Source passage:
++++++++

Zadar, population 75,000, is surrounded by industrial sprawl but the old center is on a peninsula (rectangular instead of oval like the others) and has a lot of very interesting ‘stuff’. Venetian walls and town gates, Romanesque and Byzantine churches, Roman columns and ruins, a modern ‘sea organ’ and a device that soaks up the sun and then plays lights at night, several interesting churches. It was heavily damaged in WW II and the post war buildings are mixed in among the old buildings so architecturally it’s not an ‘ensemble’ type town, even in the heart of the old town, but it’s pleasant enough and the ‘sights’ are very worthwhile with a nice vibe.
We only spent one night - so about 24 hours - in Zadar which I felt was just about right. I'm glad I had more than a few hour stop over, but I felt after 24 hours I had seen all I wanted to. We stayed at 'Hotel Zara Palace' (booking.com, €72 night/double). It's not exactly a hotel, and it's definitely not a palace, it's a few rooms, but they are very nice, newly renovated and comfortable. And just off the main square. No reception desk but texting with the host he was there to greet us and give us the keys.
Zadar’s walls were originally built to keep out the invading forces from Turkey, and it successfully did its job, allowing the city to maintain its independence, with the walls never being breached. They are now a UNESCO world heritage site. There are still several of the original gates into the old town through the walls. The most impressive is the ‘Port Gate’ (Llucka vrata) fashioned from a Roman triumphal arch into a Renaissance grand entrance topped with a Venetian Lion. It sits beside the little Fosa harbor. Just inside this gate is Five Wells Square, 16th Century, featuring five identical wells in a line. This square, like many place we saw on this trip, was featured in Game of Thrones.
The Riva is a seaside promenade that encircles the old town peninsula and features two interesting things. The Sea Organ (Morske orgulue) (built in 2005) looks like a set of wide steps going down into the sea but is designed so that the action of the waves pushes water through them creating ‘music’ (sounded more like the ‘song’ of a sea creature than actual music). Just past that is the ‘Greeting to the Sun/Pozdrav Suncu’ a 22 meter diameter solar panel in the pavement that ‘charges’ during the day and spews colored light patterns after dark.

++++++++

Supplied data:
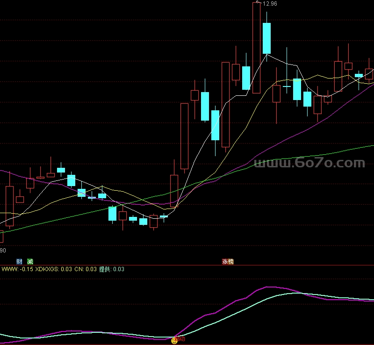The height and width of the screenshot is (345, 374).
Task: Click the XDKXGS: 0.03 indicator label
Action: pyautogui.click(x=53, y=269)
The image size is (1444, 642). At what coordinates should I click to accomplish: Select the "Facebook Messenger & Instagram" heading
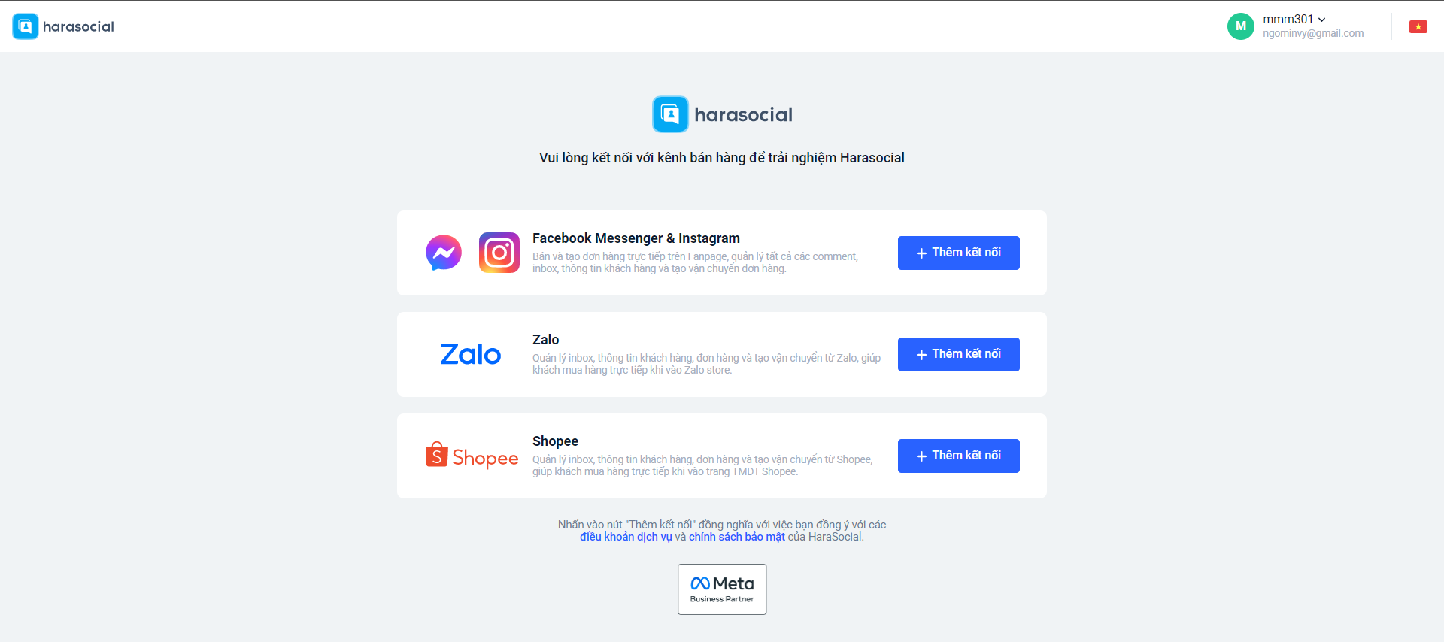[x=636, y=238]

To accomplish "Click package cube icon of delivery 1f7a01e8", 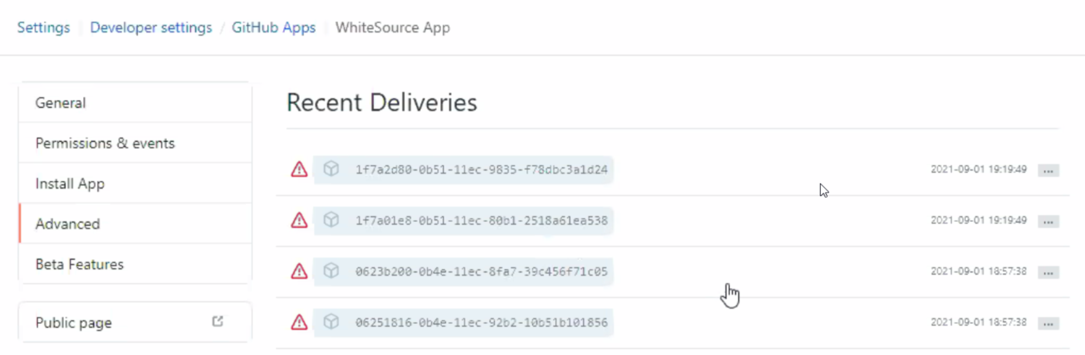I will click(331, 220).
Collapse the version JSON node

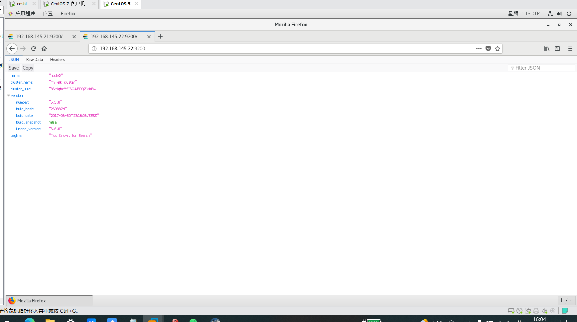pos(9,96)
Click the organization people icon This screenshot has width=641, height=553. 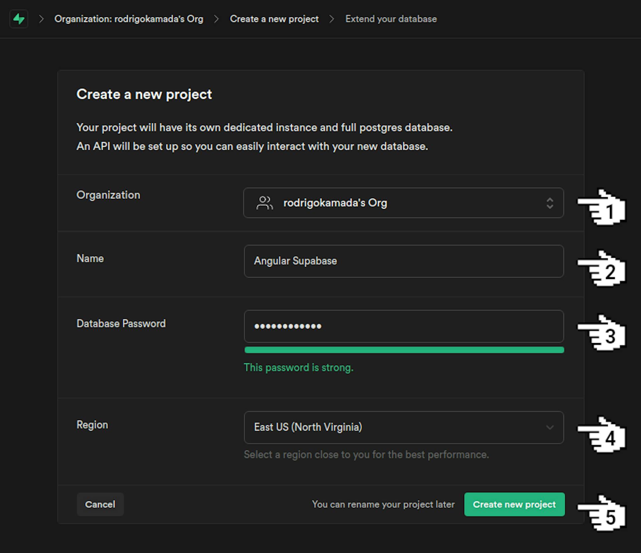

++++++++

Directives:
A. Convert the records, starting at the first line and ending at the line containing "[x=636, y=238]", into a numbered list with blank lines omitted and the pictures left out.
B. Carry on the travel account of Zadar from the point where it stops.
The Zadar travel account and the records have no connection to each other.

Task results:
A.
1. The height and width of the screenshot is (345, 374).
2. Task: Click the XDKXGS: 0.03 indicator label
3. Action: pyautogui.click(x=53, y=269)
4. The image size is (1444, 642). At what coordinates should I click to accomplish: Select the "Facebook Messenger & Instagram" heading
5. [x=636, y=238]

B.
Above top right: The Sea Organ Lower right: Crkva svete Marije Lower left: "Greeting to the Sun'
The Church of St Donat/Crkva svetog Donata is a 9th century Byzantine round church with remnants of columns and other stone pieces the Romans left behind. The 3 story cavernous interior is beautiful. Just behind it is the bell tower of the Cathedral of St Anastasia/Katedrala svete Stosije, 12th Century Romanesque. Views from the top of the tower include the entire old town (where the Roman street plan is still very evident) and the top of St Donat.
The main square, Narodni trg has been the center of public life in Zadar since the Renaissance. The ‘City Guard’ (Gradska straza) from 1562 is on the north side, the City Loggia (Gradska loza) on the south side is from the 13th century though rebuilt in 1565, and the Ghirardini Palace on the third side is Romanesque with a Gothic balcony.
Above top left: Five Wells Square Top Right: Narodni Trg Lower left: Katedrala svete Stosije Lower right: St. Chrysogonus
Šibenik is not one of those places that people mention when listing ‘must see’ destinations in Croatia. Mostly I’d heard about people stopping briefly to see the UNESCO listed cathedral when heading north from Split. But it made a convenient stop over between Zadar and Split and the photos I’d seen made me feel it might be worth it. So since expectations were not that high they were easily met and surpassed. While Šibenik doesn’t quite rank up there with Split or Dubrovnik, I think it is just as impressive as the more popular towns of Trogir and Zadar.
We took a bus from Zadar, having dropped off the car when we arrived there. We had one night, so again, about 24 hours. And like Zadar, I felt that was just about right. I'm glad I saw it in the evening and the morning and had time to explore the town and not just see the Cathedral, but you don't really need more than 24 hours. We stayed at another "room" found on booking.com (€72 night/double). Almost impossible to find, even with google maps, but once we did it was very comfortable. Palace Rialto Rooms. An old building, right in the center of the old town, with a collection of several ensuite rooms. In this case we never saw the 'host', they texted us a code which was used to gain entry.
Šibenik, population 34,000, offers a change of pace from Dalmatia’s strong Italianate influences since its origins are pure Croatian rather than Roman. Šibenik’s old town is described as a typical Mediterranean medieval city, with a collection of churches, noble palaces, and centuries old Dalmatian stone houses separated by narrow alleyways. The old town is very well preserved and totally charming.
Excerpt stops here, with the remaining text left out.